╭─ Provided entries

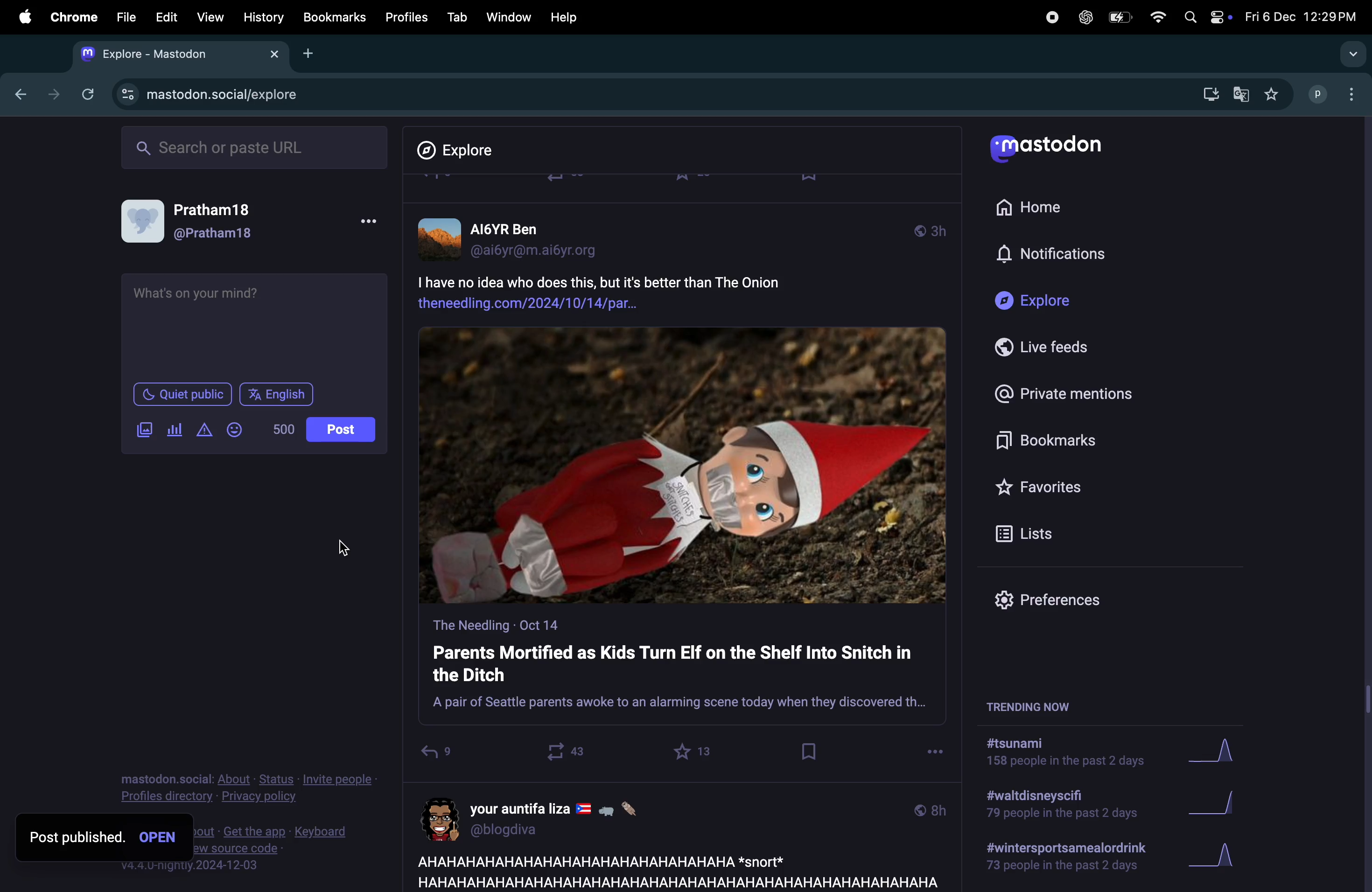 The image size is (1372, 892). What do you see at coordinates (402, 17) in the screenshot?
I see `profiles` at bounding box center [402, 17].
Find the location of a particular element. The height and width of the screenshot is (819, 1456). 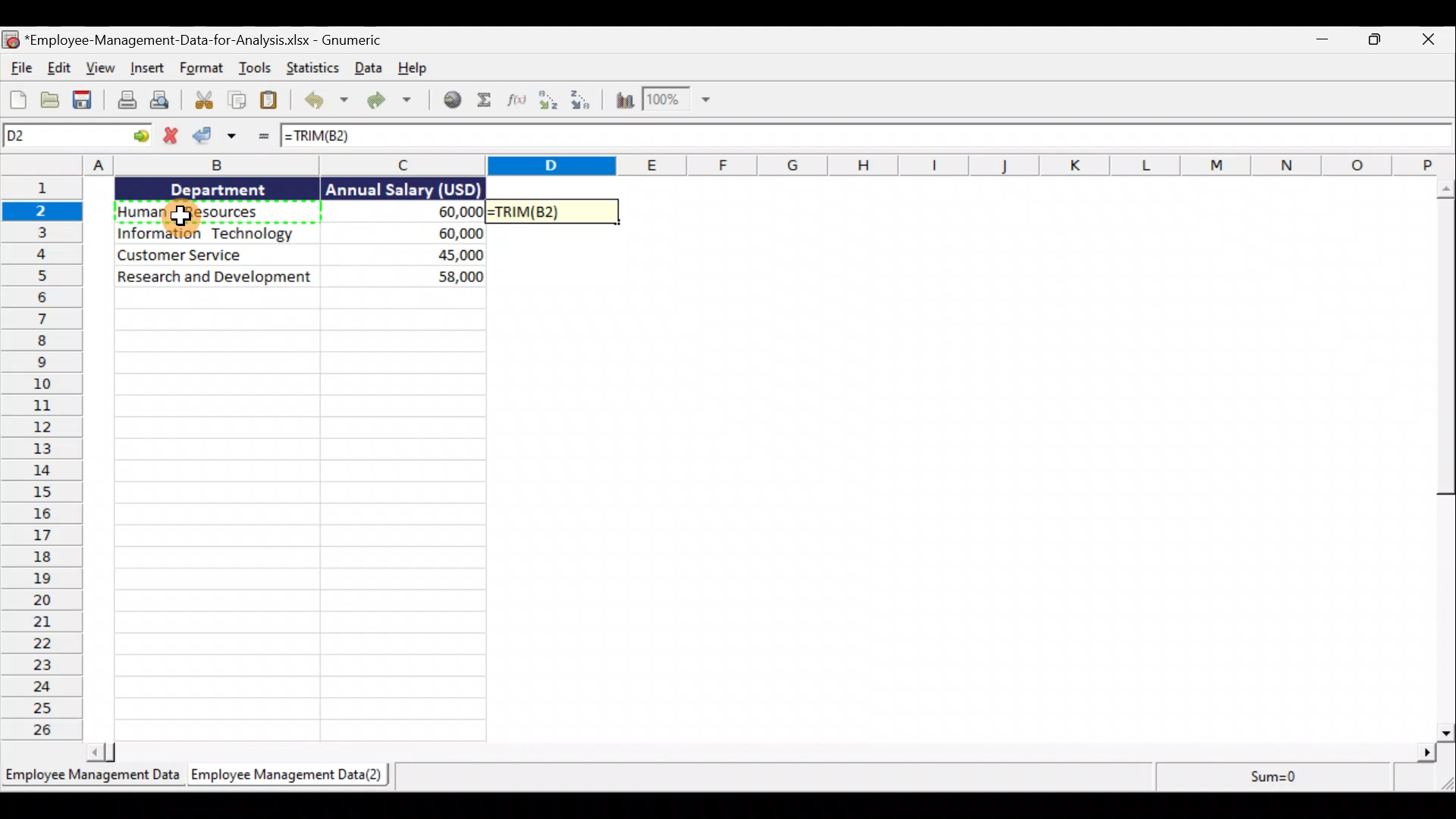

Insert a chart is located at coordinates (625, 101).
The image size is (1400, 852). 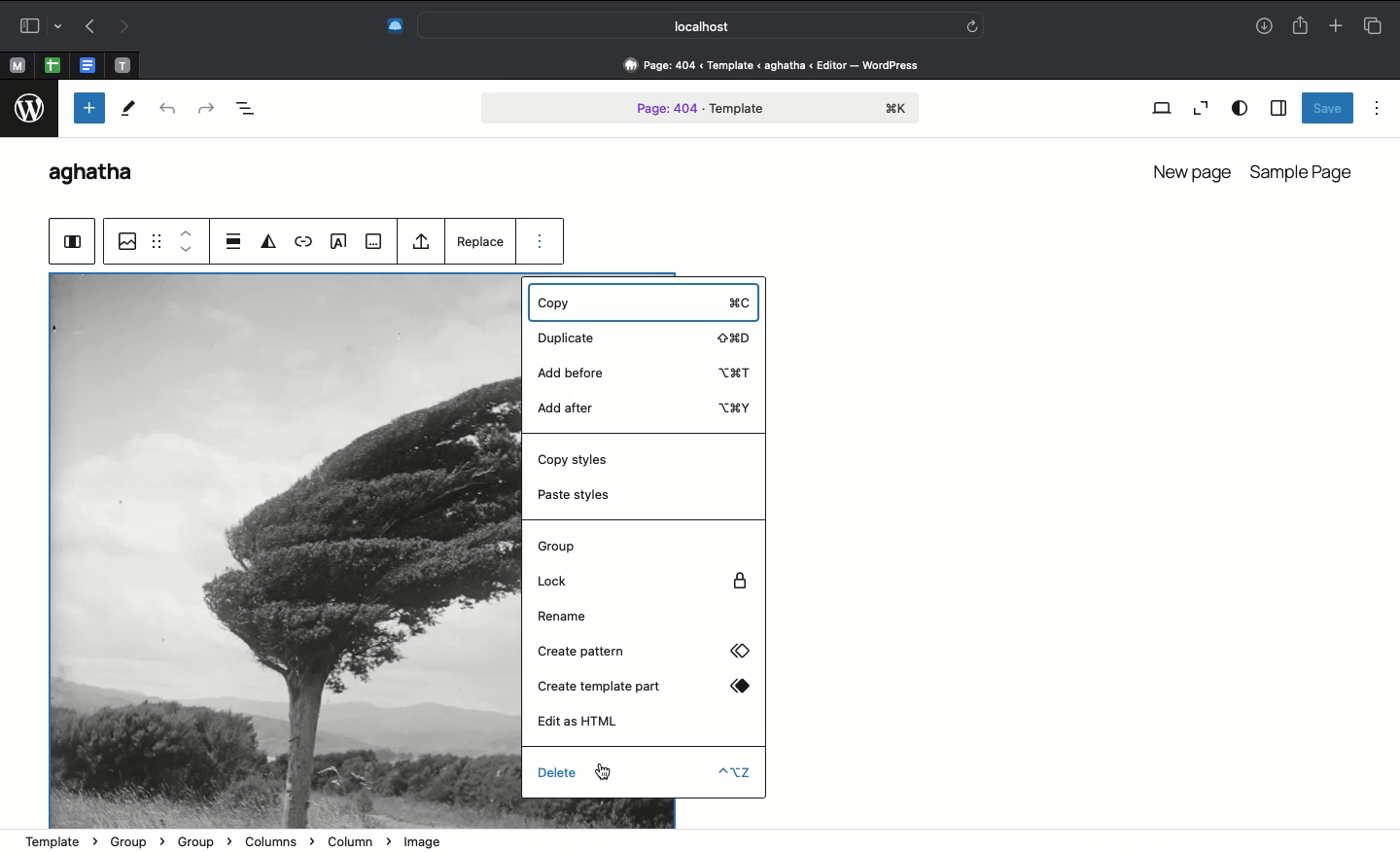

╰─

Please turn the rows above into a numbered list with one line per item, skipping blank lines and leaving out the pictures.

* Complete output:
1.  The image size is (1372, 892). What do you see at coordinates (402, 17) in the screenshot?
2. I see `profiles` at bounding box center [402, 17].
3. Find the location of a particular element. The height and width of the screenshot is (819, 1456). 
4. Insert a chart is located at coordinates (625, 101).
5. The image size is (1400, 852). 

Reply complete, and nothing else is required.